(Dataset entries)
┄┄┄┄┄┄┄┄┄┄

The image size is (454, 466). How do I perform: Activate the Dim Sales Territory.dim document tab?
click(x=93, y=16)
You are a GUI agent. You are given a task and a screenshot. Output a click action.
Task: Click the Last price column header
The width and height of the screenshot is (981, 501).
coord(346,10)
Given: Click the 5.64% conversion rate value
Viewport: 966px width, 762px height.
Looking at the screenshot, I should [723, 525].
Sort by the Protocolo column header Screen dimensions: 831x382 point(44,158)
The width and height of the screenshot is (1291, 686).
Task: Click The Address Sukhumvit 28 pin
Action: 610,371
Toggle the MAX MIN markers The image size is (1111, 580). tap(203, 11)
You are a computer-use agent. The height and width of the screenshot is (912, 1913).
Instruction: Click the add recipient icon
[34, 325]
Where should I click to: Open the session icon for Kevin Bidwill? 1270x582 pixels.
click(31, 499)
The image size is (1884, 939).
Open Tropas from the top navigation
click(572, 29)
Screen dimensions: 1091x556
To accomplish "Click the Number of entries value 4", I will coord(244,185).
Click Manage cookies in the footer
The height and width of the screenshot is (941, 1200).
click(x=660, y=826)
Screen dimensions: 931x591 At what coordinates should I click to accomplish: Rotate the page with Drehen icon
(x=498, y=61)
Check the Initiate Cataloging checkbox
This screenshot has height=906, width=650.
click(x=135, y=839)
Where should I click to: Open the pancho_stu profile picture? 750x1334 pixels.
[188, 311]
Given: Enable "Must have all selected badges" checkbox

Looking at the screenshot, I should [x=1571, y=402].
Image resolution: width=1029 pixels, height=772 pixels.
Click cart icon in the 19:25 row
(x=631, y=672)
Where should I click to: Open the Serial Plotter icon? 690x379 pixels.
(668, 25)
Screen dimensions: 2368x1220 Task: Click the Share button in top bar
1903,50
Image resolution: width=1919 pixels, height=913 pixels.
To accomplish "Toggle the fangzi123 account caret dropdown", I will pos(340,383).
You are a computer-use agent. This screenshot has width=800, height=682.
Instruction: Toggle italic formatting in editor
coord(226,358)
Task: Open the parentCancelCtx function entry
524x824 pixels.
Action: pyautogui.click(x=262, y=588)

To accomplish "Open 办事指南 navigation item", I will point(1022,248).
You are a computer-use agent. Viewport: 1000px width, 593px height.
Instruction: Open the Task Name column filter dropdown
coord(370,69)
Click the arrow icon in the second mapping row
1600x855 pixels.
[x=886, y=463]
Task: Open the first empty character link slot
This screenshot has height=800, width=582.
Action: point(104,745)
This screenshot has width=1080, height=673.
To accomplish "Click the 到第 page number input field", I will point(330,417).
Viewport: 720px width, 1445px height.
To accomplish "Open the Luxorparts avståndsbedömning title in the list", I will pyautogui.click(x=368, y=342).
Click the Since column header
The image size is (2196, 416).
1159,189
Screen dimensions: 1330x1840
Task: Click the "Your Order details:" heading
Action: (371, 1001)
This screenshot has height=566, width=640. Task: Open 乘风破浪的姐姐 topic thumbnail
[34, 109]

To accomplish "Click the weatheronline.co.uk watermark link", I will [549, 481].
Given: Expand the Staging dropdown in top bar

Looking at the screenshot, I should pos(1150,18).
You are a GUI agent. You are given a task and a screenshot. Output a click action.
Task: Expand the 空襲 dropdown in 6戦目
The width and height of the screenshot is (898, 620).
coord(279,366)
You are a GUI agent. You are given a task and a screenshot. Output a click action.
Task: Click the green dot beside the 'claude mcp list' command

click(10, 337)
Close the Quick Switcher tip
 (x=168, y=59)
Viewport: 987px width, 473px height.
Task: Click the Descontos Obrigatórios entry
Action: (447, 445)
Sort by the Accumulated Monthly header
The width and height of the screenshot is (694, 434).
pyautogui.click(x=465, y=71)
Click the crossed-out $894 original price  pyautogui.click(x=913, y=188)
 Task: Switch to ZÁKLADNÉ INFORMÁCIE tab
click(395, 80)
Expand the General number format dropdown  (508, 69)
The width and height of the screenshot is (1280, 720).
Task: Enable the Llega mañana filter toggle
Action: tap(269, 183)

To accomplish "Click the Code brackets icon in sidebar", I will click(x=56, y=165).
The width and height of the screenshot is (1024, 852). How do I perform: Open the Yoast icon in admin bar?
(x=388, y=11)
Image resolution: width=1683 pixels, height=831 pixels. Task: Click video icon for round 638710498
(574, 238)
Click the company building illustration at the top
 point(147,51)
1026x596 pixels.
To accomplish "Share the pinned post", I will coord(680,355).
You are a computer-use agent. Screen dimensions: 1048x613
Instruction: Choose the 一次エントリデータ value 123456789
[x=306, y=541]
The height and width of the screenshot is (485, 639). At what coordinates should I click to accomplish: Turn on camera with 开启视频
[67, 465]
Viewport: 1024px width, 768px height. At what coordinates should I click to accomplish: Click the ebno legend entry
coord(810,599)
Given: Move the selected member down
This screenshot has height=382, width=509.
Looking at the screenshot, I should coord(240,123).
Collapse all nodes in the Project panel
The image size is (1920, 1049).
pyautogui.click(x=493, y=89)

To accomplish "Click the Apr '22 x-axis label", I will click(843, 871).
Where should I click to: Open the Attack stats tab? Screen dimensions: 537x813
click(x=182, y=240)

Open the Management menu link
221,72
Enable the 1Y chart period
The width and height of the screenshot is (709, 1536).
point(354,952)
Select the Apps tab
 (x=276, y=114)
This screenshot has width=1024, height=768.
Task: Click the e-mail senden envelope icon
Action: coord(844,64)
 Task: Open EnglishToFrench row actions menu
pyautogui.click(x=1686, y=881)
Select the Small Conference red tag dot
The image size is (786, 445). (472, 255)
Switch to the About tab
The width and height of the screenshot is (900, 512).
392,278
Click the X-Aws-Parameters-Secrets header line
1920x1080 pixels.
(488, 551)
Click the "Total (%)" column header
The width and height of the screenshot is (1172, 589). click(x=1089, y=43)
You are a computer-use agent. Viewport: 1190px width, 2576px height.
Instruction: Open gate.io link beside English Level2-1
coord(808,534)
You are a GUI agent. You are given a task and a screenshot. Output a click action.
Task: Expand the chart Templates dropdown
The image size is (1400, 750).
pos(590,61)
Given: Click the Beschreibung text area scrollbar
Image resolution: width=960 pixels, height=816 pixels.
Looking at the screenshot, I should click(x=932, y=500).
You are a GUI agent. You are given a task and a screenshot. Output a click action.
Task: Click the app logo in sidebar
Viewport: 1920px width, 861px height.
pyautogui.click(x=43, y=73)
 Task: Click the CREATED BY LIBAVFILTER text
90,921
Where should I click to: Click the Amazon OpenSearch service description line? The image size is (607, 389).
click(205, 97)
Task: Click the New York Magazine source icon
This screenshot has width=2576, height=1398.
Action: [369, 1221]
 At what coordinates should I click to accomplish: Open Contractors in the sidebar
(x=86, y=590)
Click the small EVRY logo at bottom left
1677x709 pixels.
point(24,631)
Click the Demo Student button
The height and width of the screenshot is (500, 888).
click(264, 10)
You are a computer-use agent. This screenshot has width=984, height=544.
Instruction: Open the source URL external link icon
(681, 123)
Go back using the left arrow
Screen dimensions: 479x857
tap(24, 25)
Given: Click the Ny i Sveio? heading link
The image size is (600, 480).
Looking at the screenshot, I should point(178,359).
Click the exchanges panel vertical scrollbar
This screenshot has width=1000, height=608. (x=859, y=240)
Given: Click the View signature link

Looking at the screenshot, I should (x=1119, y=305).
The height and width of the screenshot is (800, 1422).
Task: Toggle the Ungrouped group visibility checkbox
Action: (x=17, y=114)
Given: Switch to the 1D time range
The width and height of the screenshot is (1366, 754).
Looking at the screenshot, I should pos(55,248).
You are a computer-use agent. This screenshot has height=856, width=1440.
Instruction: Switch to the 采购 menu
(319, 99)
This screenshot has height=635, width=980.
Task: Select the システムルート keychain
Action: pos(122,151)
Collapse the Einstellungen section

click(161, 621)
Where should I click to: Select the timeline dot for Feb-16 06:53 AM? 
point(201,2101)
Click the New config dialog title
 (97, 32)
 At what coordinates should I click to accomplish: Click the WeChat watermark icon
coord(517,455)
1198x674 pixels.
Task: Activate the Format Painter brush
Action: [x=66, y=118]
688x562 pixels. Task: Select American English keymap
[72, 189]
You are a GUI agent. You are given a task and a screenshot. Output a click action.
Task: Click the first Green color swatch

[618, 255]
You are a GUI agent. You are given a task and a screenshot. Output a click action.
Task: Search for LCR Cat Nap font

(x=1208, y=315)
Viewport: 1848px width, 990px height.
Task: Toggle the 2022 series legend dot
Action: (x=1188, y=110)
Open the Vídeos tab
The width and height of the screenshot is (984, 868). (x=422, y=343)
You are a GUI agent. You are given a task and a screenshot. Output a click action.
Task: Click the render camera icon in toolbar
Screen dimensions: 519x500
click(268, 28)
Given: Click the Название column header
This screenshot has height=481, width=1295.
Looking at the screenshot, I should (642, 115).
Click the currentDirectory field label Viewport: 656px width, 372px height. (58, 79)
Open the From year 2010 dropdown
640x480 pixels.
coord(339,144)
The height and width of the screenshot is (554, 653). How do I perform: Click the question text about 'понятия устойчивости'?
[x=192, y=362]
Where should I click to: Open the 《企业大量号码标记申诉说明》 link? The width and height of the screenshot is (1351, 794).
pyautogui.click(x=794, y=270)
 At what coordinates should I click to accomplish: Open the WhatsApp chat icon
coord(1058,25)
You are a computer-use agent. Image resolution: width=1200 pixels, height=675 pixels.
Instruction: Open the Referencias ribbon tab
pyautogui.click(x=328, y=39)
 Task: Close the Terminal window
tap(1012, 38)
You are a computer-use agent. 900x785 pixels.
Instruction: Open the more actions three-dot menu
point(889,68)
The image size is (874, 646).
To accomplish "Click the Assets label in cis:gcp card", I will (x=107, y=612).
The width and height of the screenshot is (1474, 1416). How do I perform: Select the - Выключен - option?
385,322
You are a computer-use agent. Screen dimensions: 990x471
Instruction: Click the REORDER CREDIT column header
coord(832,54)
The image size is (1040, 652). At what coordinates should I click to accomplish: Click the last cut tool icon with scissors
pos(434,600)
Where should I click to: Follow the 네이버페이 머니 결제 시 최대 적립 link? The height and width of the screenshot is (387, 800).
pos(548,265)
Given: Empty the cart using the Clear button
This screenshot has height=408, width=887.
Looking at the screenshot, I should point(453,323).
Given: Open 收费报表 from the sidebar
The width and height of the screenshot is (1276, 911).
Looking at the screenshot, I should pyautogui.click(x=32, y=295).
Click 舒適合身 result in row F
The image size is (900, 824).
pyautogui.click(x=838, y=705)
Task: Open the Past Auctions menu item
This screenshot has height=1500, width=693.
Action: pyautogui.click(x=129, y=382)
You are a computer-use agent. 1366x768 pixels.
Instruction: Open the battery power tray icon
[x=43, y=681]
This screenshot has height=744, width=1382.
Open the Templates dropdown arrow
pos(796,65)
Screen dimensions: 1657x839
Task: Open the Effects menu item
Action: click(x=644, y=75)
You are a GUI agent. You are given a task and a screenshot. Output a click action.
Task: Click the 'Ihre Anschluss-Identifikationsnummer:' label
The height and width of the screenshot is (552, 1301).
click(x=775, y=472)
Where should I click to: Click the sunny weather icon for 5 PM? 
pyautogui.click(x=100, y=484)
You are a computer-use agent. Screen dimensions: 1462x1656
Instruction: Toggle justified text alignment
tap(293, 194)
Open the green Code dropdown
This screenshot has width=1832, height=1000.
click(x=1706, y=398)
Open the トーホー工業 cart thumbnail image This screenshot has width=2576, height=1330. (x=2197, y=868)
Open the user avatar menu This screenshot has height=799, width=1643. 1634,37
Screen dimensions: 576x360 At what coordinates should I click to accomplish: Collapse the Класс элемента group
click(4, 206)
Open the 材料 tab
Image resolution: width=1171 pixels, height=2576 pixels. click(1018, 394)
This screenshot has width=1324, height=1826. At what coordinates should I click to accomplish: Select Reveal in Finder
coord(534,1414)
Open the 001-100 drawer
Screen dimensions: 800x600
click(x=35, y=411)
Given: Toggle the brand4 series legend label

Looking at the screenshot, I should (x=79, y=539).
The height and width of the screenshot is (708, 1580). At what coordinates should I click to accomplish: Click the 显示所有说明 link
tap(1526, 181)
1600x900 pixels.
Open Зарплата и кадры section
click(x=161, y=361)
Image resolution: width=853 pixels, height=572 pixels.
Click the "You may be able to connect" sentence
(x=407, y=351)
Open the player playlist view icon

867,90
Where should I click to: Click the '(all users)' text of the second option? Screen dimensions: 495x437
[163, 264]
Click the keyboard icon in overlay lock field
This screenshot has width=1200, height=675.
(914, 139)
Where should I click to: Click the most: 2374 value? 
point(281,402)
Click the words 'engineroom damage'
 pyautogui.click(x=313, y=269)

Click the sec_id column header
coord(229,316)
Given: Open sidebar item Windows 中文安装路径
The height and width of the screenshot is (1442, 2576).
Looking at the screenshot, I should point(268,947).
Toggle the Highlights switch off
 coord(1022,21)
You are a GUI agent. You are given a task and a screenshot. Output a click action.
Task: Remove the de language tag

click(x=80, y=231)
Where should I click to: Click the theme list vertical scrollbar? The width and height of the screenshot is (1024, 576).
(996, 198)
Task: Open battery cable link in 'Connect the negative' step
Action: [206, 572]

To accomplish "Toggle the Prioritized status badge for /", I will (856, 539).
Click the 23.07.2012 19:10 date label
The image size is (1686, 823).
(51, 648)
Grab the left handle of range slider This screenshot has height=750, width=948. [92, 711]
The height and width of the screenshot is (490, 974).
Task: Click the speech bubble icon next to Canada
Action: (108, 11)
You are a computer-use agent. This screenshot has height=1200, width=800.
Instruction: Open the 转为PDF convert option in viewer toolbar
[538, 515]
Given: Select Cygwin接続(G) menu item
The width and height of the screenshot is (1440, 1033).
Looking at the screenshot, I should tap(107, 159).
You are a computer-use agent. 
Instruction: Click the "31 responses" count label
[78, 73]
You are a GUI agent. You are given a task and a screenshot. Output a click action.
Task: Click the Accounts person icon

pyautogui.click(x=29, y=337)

┄┄┄┄┄┄┄┄┄┄

TO DO:
Only one stretch of the entries above is wanted: the lines from the one containing "Toggle the MAX" through the one containing "Screen dimensions: 1091x556". Please reproduce it exactly.

RESULT OF THIS EXERCISE:
Toggle the MAX MIN markers The image size is (1111, 580). tap(203, 11)
You are a computer-use agent. The height and width of the screenshot is (912, 1913).
Instruction: Click the add recipient icon
[34, 325]
Where should I click to: Open the session icon for Kevin Bidwill? 1270x582 pixels.
click(31, 499)
The image size is (1884, 939).
Open Tropas from the top navigation
click(572, 29)
Screen dimensions: 1091x556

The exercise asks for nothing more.